Moody Rd. itself is a very pleasant climb, so you could certainly stay on it until it deadends at Page Mill Rd., but eventually you’d be looking at a startling stretch of climbing that peaks at 16%, and there’s a easier and prettier alternative. Go R onto Moody Court. The signs tell you it’s private and not a through street, but you’re welcome to ride it and it’s closed only to cars. Soon you meet a cable across the road and you’re on dirt for perhaps a mile (which RidewithGPS shows as a trail). I am no fan of dirt, but this is dirt any road bike can ride in comfort, perfectly smooth hardpack at a mild uphill pitch that poses no traction problems. So you won’t actually get “dirty” despite the name (though, as with all dirt, I wouldn’t attempt it in wet conditions). It’s wild and wooded in there, quite the surprise after the multi-million-dollar manicured manses you’ve been riding past.

There is no signage, but just stay on the main route and ignore all obvious driveways. Soon you hit another cable, the dirt ends, and you’re on Central Drive. Central deadends at Page Mill Rd. Take a break from pedaling and check out Foothill Park on PMR—it’s a charmer.

It’s a stone’s throw down PMR to Altamont Rd, which offers views of some homes remarkably lavish even for this neighborhood, and one short but super-sweet, fast descending leg—you’re there when you see the “bicyclists—caution” sign.

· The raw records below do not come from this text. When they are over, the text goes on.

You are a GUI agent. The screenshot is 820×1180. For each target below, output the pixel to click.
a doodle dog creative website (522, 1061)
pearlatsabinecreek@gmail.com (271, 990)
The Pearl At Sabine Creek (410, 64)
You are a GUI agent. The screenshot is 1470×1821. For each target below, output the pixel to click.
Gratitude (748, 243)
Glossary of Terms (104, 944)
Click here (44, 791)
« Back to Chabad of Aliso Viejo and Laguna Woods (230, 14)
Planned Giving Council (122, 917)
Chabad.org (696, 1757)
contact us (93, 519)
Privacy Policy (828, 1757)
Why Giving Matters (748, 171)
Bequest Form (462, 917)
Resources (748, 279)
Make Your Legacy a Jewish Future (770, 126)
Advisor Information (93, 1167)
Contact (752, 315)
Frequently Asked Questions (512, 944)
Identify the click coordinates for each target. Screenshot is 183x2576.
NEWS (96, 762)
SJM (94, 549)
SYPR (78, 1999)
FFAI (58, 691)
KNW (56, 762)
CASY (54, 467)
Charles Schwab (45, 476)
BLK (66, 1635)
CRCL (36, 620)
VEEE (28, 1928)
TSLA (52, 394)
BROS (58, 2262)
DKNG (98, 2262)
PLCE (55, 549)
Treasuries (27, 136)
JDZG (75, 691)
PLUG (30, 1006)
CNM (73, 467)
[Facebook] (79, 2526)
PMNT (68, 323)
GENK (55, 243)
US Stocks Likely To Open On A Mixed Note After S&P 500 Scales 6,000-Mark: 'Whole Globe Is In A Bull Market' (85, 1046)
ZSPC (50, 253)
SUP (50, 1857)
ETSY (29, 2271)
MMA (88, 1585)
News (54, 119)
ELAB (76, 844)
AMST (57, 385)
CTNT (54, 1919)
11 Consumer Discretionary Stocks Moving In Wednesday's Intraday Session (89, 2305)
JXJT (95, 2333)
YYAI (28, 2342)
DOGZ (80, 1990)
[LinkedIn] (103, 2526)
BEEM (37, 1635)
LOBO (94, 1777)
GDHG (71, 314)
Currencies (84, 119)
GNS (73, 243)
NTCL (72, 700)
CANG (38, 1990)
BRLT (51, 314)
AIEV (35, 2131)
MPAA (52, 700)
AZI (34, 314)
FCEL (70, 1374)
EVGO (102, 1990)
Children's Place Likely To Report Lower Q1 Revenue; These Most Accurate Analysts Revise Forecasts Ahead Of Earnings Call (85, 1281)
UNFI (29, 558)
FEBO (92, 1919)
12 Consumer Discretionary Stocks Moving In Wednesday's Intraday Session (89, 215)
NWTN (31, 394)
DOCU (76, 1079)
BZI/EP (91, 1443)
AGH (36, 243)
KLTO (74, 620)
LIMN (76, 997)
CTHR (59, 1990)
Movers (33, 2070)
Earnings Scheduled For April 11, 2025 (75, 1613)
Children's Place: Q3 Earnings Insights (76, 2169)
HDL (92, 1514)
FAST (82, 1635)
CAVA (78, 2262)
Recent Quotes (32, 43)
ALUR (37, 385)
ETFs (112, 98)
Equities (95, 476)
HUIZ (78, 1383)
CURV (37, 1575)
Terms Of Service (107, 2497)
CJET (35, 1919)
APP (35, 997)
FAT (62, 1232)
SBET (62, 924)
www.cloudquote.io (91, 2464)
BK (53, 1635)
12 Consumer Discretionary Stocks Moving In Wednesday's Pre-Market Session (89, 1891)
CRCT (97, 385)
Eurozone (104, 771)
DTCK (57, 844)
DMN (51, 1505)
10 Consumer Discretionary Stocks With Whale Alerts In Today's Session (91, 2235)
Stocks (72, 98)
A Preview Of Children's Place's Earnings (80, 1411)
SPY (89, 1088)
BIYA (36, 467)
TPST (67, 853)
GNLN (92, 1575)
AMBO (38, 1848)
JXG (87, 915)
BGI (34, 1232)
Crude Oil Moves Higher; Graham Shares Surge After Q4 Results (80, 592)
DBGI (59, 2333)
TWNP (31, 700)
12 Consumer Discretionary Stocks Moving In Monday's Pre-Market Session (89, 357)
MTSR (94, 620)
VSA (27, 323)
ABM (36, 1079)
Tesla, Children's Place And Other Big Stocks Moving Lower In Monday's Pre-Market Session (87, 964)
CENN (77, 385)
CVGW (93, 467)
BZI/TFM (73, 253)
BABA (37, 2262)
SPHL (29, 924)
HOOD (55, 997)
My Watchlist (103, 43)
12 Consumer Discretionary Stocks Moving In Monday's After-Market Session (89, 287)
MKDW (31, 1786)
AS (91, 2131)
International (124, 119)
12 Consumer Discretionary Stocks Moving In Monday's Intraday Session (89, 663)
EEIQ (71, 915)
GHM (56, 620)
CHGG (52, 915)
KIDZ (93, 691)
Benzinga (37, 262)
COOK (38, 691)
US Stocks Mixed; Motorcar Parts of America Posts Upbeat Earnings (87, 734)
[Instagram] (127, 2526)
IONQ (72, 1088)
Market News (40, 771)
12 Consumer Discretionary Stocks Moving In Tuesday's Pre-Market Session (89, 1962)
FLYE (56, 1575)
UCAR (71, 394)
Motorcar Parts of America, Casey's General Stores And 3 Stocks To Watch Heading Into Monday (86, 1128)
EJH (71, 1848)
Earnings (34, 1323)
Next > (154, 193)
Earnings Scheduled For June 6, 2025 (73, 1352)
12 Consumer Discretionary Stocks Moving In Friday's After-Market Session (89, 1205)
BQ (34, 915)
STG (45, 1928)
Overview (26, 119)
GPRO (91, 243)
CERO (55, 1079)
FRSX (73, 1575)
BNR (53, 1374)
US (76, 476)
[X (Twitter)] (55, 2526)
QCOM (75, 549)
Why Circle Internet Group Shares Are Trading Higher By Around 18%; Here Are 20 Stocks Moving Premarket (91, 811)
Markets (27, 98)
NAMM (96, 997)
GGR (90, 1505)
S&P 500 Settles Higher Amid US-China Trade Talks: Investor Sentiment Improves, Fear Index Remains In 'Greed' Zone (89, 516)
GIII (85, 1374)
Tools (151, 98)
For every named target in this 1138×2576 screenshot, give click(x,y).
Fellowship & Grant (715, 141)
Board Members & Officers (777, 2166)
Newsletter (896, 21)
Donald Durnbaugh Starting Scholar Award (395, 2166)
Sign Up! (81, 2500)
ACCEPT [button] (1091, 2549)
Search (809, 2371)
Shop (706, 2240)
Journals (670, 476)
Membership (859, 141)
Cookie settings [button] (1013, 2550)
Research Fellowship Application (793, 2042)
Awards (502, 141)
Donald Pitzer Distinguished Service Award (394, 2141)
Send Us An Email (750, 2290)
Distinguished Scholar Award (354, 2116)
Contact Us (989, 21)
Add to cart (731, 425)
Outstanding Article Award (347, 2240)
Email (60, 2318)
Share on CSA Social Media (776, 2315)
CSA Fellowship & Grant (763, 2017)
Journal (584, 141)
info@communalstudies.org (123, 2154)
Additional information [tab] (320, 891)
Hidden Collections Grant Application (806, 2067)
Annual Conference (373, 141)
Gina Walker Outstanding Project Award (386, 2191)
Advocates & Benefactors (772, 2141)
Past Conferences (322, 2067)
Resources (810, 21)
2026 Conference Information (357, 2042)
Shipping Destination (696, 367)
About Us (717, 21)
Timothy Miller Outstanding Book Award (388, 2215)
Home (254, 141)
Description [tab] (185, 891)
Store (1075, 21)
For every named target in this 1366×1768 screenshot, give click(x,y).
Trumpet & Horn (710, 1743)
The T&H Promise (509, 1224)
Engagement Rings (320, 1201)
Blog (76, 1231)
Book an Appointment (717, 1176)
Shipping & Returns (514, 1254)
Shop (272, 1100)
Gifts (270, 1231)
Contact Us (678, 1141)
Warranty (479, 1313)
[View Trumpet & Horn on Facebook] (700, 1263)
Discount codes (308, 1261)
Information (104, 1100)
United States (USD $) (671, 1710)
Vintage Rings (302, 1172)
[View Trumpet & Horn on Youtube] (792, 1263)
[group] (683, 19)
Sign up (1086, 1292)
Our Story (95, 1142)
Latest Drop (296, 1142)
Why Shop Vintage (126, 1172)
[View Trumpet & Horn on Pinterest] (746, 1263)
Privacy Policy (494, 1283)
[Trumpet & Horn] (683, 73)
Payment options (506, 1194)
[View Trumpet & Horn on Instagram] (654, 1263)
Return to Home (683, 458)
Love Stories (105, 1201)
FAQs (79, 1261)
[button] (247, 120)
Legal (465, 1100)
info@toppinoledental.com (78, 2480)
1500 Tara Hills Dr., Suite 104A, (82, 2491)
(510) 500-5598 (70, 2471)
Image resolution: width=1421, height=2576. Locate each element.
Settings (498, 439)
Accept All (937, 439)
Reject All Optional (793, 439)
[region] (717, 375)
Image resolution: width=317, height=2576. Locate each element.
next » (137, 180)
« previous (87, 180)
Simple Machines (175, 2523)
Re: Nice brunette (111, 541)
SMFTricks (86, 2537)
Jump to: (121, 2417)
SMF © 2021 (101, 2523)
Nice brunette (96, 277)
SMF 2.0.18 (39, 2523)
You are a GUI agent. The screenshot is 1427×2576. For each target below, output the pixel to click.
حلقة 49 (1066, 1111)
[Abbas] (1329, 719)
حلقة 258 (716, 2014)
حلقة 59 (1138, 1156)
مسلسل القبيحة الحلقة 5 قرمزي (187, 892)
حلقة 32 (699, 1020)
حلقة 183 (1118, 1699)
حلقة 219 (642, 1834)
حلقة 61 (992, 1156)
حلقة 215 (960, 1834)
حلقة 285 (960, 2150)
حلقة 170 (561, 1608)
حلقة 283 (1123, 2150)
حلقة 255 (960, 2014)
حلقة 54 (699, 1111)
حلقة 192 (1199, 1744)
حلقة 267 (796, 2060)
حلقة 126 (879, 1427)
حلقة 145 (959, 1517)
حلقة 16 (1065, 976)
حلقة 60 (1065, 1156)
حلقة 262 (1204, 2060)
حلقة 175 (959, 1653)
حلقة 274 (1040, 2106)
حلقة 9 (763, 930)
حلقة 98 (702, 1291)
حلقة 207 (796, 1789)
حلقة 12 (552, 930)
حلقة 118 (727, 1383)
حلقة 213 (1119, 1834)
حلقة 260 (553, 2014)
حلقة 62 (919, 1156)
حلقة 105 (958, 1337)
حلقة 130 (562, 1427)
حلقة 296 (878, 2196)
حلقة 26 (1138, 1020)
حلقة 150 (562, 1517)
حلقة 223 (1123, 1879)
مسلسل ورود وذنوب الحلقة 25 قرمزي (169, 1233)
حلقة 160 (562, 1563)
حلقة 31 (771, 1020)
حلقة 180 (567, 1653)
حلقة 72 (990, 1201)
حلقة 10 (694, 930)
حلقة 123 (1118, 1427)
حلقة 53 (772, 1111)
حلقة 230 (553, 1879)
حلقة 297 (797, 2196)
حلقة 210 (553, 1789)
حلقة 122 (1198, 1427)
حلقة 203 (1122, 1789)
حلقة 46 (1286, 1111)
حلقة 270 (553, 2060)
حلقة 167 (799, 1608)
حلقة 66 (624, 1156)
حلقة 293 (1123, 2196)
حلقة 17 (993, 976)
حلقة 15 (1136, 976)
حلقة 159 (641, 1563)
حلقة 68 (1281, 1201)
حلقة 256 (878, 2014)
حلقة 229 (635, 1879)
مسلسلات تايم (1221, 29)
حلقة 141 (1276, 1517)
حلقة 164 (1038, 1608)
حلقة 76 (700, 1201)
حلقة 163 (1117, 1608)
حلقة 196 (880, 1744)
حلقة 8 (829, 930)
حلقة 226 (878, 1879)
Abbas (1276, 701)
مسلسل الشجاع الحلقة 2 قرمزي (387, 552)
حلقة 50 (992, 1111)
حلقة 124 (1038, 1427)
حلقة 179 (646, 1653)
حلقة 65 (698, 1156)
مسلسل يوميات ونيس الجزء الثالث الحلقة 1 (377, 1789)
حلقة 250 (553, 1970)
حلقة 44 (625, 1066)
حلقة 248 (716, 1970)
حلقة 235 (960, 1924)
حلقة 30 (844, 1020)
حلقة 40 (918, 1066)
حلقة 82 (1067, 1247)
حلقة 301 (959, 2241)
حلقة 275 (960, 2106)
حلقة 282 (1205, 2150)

As if.

The extent of the signage

When Altamont ends at Moody, return to your car. Don’t just pack up and leave. Main Street Los Altos is 100 yards away, and it’s an urban fantasy on the order of Disneyland’s Main Street USA. Why aren’t all main streets as pretty as this? Oh, right, they don’t have infinite amounts of money. Anyway, it’s delightful if you can forget the 1% issues, with lots of places to eat with outdoor seating and the killer bakery I promised, Satura Cakes. Yelp, which rates the expensiveness of eateries, gives Satura 4 out of 4 $’s, which must be a first for a bakery, but that’s just for the $90 cakes—the almond croissants are a perfectly reasonable $4.50.

Shortening the ride: You’re kidding, right?

Adding miles: Depends on your standards. Local cyclists ride the surrounding roads (Page Mill Road, for instance) all the time and think they’re swell. I prefer the riding on the west side of the ridge, so I encourage you to ride towards the sea and do the Bestrides rides there. For instance, if you continue up Page Mill Rd., when it intersects Skyline Blvd. you’re on our magnificent Pescadero/Tunitas Creek Road ride.